> [What is expected]: The data below holds a line containing "Image resolution: width=872" and a line containing "Given: Record a macro using the toolbar icon"; please quote exactly those two lines and every line between them, and nothing else.

> [Entries provided]:
* * * *

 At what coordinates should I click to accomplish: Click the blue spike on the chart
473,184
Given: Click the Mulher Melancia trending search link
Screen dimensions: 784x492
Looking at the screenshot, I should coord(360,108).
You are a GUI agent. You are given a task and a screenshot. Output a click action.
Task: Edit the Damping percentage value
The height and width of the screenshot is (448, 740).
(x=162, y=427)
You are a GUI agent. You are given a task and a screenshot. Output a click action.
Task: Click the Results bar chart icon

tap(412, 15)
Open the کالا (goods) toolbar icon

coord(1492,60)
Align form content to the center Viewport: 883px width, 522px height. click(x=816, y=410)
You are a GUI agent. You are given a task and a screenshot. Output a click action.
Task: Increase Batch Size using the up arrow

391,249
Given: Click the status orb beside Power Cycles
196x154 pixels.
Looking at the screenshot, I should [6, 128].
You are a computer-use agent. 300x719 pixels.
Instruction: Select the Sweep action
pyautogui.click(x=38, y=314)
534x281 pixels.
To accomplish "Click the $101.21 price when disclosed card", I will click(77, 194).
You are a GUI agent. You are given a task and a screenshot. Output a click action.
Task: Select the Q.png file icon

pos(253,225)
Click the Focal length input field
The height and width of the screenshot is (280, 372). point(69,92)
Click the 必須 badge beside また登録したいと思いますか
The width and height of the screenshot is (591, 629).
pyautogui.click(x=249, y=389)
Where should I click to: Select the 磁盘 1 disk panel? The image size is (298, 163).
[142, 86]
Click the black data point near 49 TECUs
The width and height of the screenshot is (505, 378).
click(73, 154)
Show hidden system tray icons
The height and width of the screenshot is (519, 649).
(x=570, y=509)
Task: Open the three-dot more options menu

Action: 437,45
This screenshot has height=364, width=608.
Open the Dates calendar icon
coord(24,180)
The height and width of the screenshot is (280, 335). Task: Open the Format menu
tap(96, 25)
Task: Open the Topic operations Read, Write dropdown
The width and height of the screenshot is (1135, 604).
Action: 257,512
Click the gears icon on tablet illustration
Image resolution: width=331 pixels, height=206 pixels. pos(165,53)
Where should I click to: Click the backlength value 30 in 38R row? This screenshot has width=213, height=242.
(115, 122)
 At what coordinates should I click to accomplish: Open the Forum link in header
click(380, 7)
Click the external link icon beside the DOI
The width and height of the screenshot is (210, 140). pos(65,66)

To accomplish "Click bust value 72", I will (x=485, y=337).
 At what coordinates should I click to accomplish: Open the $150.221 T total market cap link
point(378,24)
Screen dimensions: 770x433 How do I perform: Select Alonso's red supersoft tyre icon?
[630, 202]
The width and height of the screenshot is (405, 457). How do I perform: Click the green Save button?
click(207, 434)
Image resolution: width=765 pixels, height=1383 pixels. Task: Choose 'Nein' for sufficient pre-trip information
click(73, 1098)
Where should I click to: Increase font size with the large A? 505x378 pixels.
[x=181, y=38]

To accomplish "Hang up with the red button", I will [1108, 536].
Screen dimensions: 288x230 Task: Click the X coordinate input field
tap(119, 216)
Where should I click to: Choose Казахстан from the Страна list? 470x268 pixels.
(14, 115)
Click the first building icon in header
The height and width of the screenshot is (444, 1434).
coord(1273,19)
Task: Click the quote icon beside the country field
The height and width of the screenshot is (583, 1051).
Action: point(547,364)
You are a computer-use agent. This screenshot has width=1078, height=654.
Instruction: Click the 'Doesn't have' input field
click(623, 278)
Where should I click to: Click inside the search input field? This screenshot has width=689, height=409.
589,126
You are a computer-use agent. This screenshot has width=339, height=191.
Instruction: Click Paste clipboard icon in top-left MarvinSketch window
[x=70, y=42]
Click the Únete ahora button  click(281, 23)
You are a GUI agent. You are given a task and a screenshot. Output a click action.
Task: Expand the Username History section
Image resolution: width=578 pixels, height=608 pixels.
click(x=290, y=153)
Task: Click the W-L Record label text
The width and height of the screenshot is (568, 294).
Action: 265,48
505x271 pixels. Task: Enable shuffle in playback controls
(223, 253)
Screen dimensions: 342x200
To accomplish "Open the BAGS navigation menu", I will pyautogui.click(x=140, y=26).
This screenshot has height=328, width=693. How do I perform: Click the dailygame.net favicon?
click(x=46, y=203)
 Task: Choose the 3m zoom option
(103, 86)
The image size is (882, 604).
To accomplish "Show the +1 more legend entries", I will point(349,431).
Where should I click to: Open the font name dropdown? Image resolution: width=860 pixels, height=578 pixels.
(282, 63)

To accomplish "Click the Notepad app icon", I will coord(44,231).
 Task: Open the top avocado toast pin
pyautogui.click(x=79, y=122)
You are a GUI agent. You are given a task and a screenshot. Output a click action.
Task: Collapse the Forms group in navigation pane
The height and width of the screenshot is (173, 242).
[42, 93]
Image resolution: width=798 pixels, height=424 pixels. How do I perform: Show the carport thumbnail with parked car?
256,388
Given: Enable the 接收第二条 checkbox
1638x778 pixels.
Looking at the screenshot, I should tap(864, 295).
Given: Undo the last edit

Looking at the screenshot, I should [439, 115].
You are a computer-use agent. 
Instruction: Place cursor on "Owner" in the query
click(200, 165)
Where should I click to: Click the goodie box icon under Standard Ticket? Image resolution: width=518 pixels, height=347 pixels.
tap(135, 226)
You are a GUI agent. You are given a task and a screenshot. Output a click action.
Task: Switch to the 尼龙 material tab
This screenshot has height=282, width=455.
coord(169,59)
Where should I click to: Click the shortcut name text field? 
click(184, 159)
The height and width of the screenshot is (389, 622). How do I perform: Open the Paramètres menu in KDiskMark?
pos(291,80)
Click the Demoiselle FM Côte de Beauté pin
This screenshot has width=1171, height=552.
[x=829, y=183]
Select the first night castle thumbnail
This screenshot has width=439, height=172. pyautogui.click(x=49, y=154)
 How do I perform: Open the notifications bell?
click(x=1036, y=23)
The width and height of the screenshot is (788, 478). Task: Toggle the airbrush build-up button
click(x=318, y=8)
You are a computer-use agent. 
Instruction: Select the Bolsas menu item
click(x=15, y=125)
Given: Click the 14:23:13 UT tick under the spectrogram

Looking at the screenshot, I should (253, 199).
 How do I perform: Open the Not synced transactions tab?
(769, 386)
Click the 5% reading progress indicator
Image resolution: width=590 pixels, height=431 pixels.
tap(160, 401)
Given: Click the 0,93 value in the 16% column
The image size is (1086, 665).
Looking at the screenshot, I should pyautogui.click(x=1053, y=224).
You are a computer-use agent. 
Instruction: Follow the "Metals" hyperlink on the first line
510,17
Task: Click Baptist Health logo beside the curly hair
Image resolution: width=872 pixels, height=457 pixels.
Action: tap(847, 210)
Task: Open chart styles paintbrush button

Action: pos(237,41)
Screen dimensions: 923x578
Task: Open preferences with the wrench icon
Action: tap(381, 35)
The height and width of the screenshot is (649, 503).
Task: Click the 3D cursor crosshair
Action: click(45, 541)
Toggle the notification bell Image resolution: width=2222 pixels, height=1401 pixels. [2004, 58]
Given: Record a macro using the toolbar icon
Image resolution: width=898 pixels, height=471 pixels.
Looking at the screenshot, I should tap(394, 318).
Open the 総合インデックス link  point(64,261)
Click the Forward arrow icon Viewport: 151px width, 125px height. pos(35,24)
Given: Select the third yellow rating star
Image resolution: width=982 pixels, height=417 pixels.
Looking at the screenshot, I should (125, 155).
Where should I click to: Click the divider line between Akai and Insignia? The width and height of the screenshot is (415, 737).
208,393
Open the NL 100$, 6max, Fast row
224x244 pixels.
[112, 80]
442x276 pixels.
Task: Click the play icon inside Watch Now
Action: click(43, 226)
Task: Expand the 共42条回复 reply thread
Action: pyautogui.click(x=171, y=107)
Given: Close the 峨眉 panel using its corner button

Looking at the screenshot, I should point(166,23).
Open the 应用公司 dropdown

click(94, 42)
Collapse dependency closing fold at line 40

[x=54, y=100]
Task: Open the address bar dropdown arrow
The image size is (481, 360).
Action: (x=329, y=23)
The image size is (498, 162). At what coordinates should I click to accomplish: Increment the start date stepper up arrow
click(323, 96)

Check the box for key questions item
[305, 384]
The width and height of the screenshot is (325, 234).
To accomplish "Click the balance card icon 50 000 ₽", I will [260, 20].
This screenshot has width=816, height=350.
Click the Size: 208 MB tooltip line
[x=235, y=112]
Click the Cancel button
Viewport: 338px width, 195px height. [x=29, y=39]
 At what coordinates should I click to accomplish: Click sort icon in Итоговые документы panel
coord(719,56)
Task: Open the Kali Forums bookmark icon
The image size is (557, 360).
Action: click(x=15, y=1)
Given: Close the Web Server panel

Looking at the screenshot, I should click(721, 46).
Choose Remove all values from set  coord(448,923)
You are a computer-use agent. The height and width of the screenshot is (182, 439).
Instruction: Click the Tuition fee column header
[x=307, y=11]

* * * *

> [Response below]:
Image resolution: width=872 pixels, height=457 pixels.
Action: tap(847, 210)
Task: Open chart styles paintbrush button

Action: pos(237,41)
Screen dimensions: 923x578
Task: Open preferences with the wrench icon
Action: tap(381, 35)
The height and width of the screenshot is (649, 503).
Task: Click the 3D cursor crosshair
Action: click(45, 541)
Toggle the notification bell Image resolution: width=2222 pixels, height=1401 pixels. [2004, 58]
Given: Record a macro using the toolbar icon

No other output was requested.